Strona:PL Biblia Gdańska 1632 1.djvu/0006

Z Wikiźródeł, wolnej biblioteki
Ta strona została skorygowana.

A lubo tego o żadnym Polſkim y Litewſkim ſercu nie rozumiem, áby zápomniawſzy Krájów, Praw y cżáſów w których żyjemy, miał to ſzczyre podárze weſpoł y z Religią náſzą Ewángelicką przed W.K.M. hydźić; gdyż tu niemáſz żadnych Kontrowerſyj álbo przymowek, ktoreby kogo urażáć miáły: Wſzákże jeſliby śię kto obcy ták niechętny ználazł, tedy W.K.M. rácż pomnieć, żeć Zakon Boży z cżyjeykolwiek ręki podány nie ma u Pomázáńcá Bożego wzgárdy álbo repulſy ponośić. Rácż pomnieć, że gdy Krol Nawyżſzy wzowie przed śię wſzyſtkich Krolow, y gdy z tego, á nie z inſzego Státutu ráchowáć się z nimi o chwałę ſwoję Boſką y o rząd ludu powierzonego będzie, tedy tám nikt cudzymi nie záſłoni śię rádámi; ále ſam zá śię pojedynkiem odpowiádáć muśi.Rácz ná koniec pomnieć W.K.M. żeć Bog z niewycżerpánych ſądow ſwojich, tot rerum eventibus zprzećiwia śię wſzędźie, tákowym niechęći Krolewskich ná Religią Ewángelicką podżegácżom, y poſpolitey zgody adwerſarzom; y dowodźi tego, yż choćby nád oſobámi, kśięgámi, Zborámi roznowiercow gorę kto miał, nád myślámi jednák y nád ſumnieniámi ludzkimi, okrom ſámey Bożey Zwierzchnośći, nikt pánowáć nie może.
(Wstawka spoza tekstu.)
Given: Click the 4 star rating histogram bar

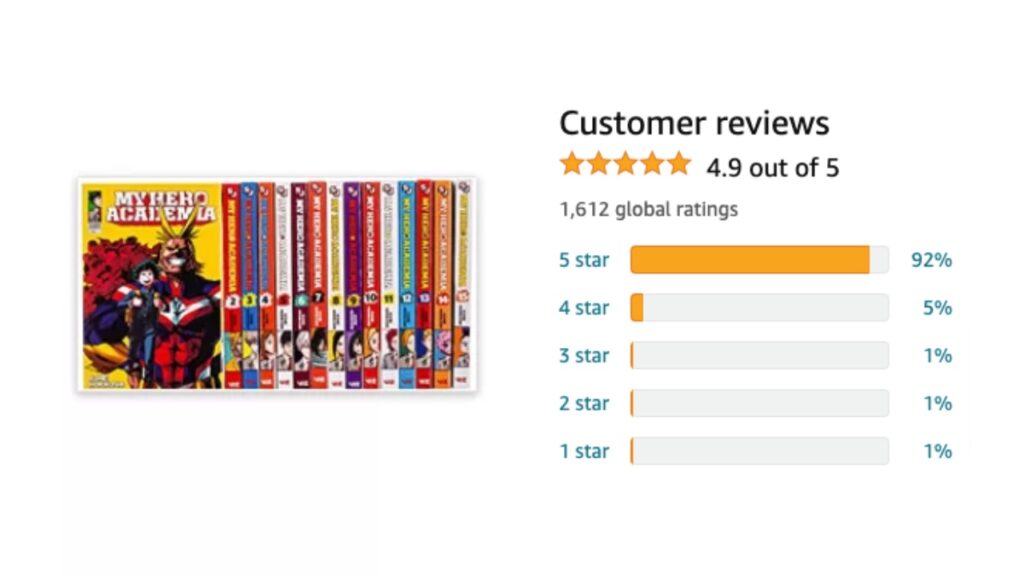Looking at the screenshot, I should click(x=759, y=308).
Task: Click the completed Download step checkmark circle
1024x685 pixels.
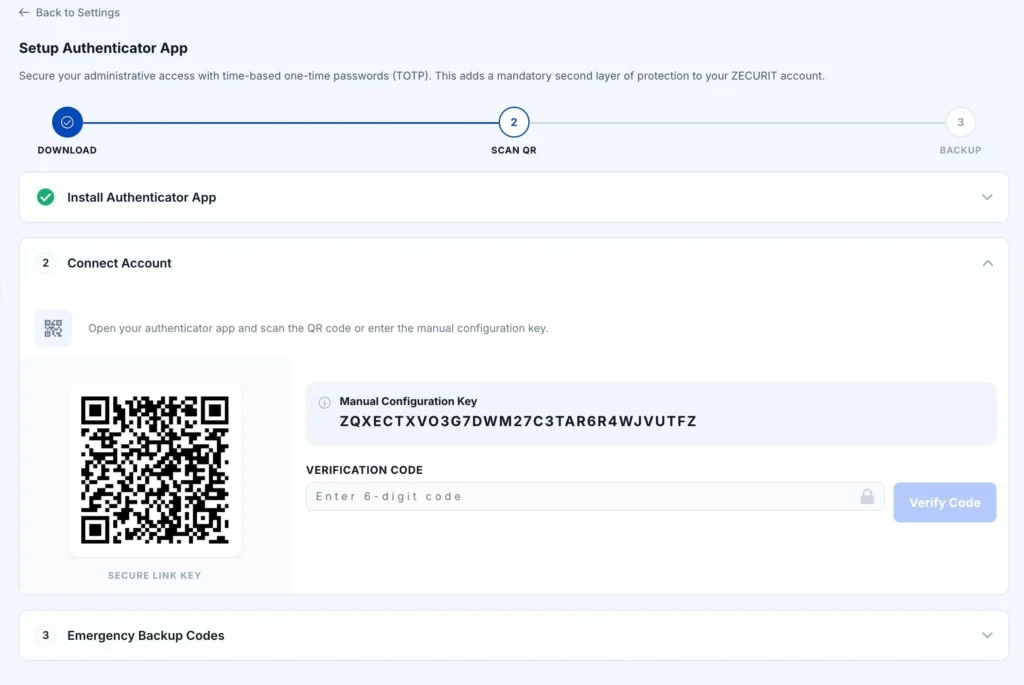Action: click(67, 122)
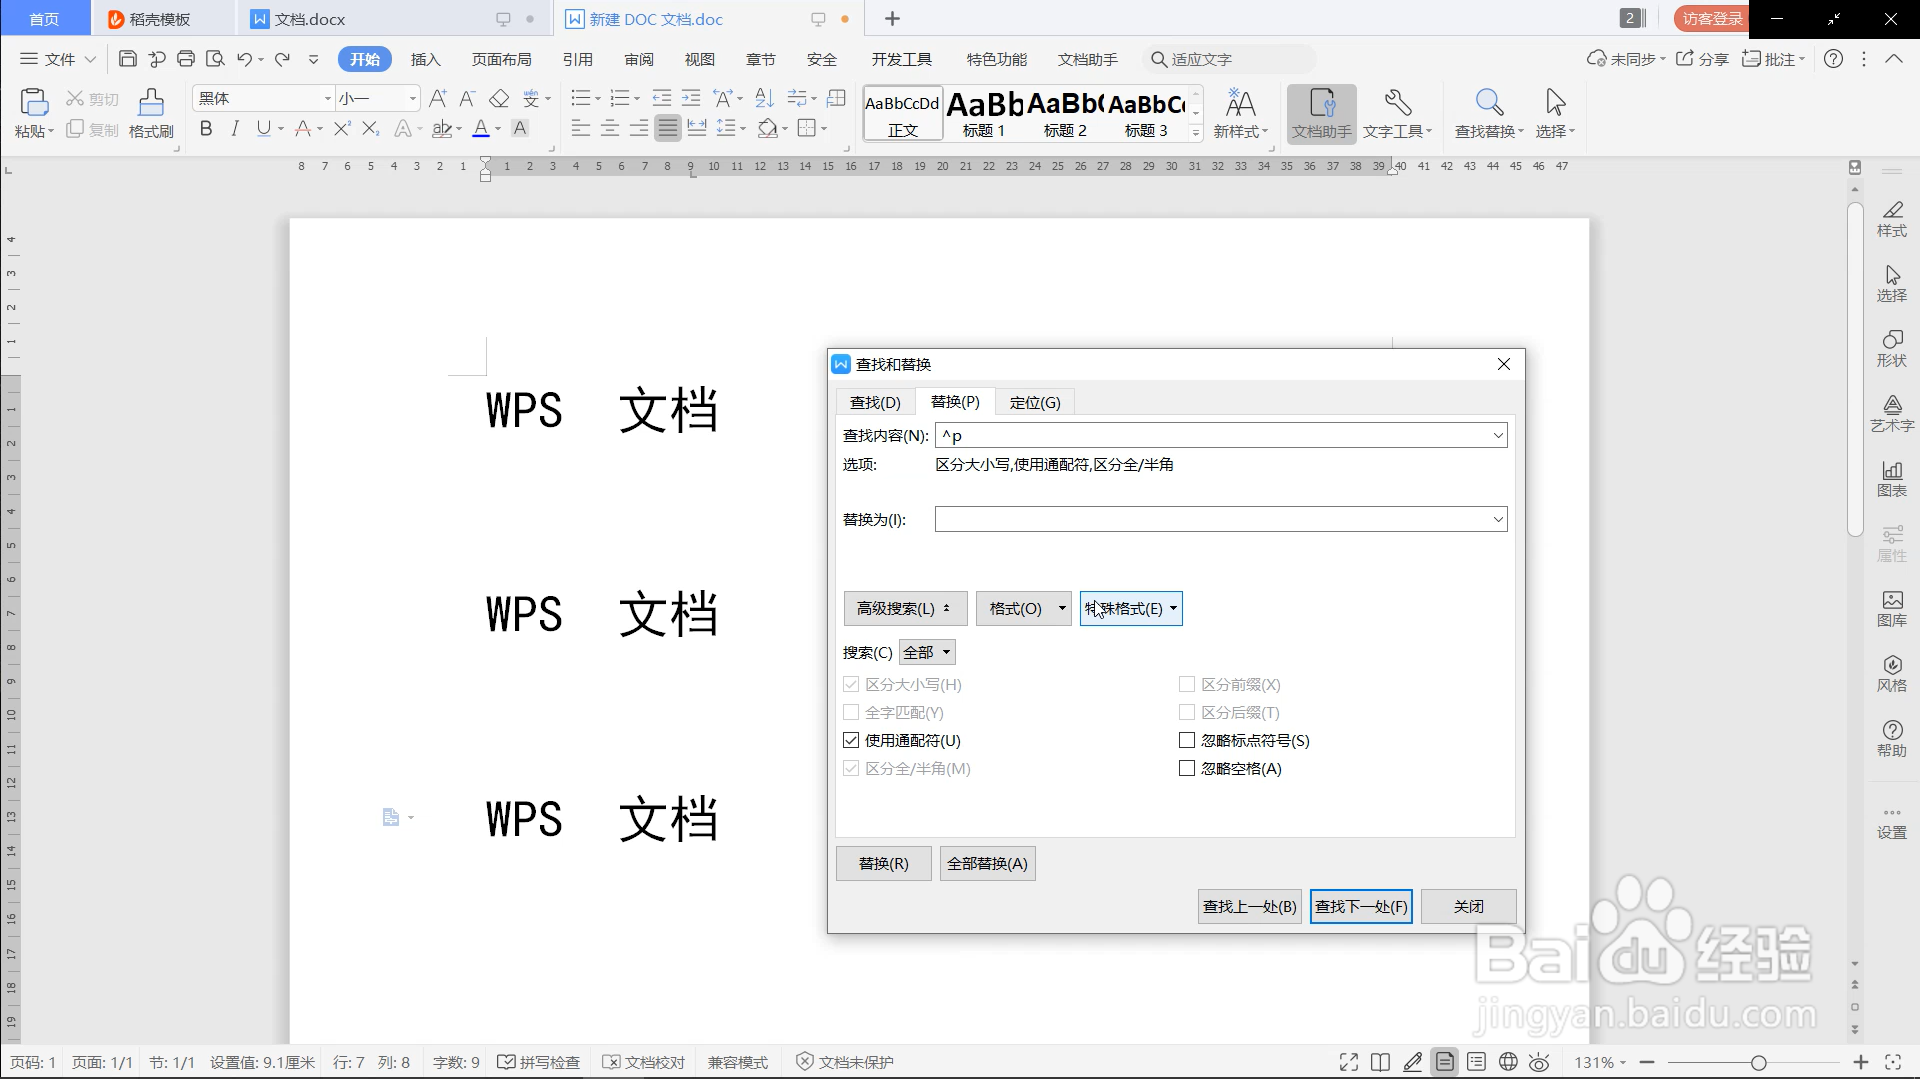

Przetoż jáko Weſpázyanowi Rzymſkiemu Ceſárzowi domownik y kochánek jego imieniem Apollonius powiádał, że jeden Muzyk, choć w ſwey profeſsiey Arcymiſtrz, przećię ſwych ucżniow do nieumiejętnych y ládájákich gracżow poſyłał, aby śię od nich ucżyli nie jako mieli gráć, ále jako mieli nie gráć; potym to przytocżył do Ceſárzá, áby on też z tych ktorzy źle pánowáli ucżył śię jáko pánowáć nie miał: Ták y ja záżyłbym tu tego przykłádu, ábym ocży W.K.M. obroćił ná tych, ktorzy bieg Ewángeliey mocą y gwałtem záwśćiągájąc nie tylko nihil profecerunt, ále y ſobie záſzkodzili: Záżyłbym mowię tego przykłádu; kiedybym nie ufał, że W.K.M. nie cudzymi przygodámi, ále właſnymi ſwymi cnotámi y chwalebnymi Przodkow ſwych przykłádami rżądżąc śię juſto & tranquillo Imperio. Religionis dißidia moderowáć będzieſz raczył: Kiedybym przy tym nie wiedźiał, że W.K.M. dał Pan Bog w Ojcżyznie náſzey záſtáć taki Senat y tákié Rycerſtwo. ktorzy non alienis naufragiis, ále ſwą właſną uwagą y gorącą ku Ojcżyznie miłośćią oſtrzegáją śię, aby prætextu Zeli, Rzeczpoſpolita náſzá ná ſkáliſte jákie y opoczyſte miejſcá napędzona nie byłá.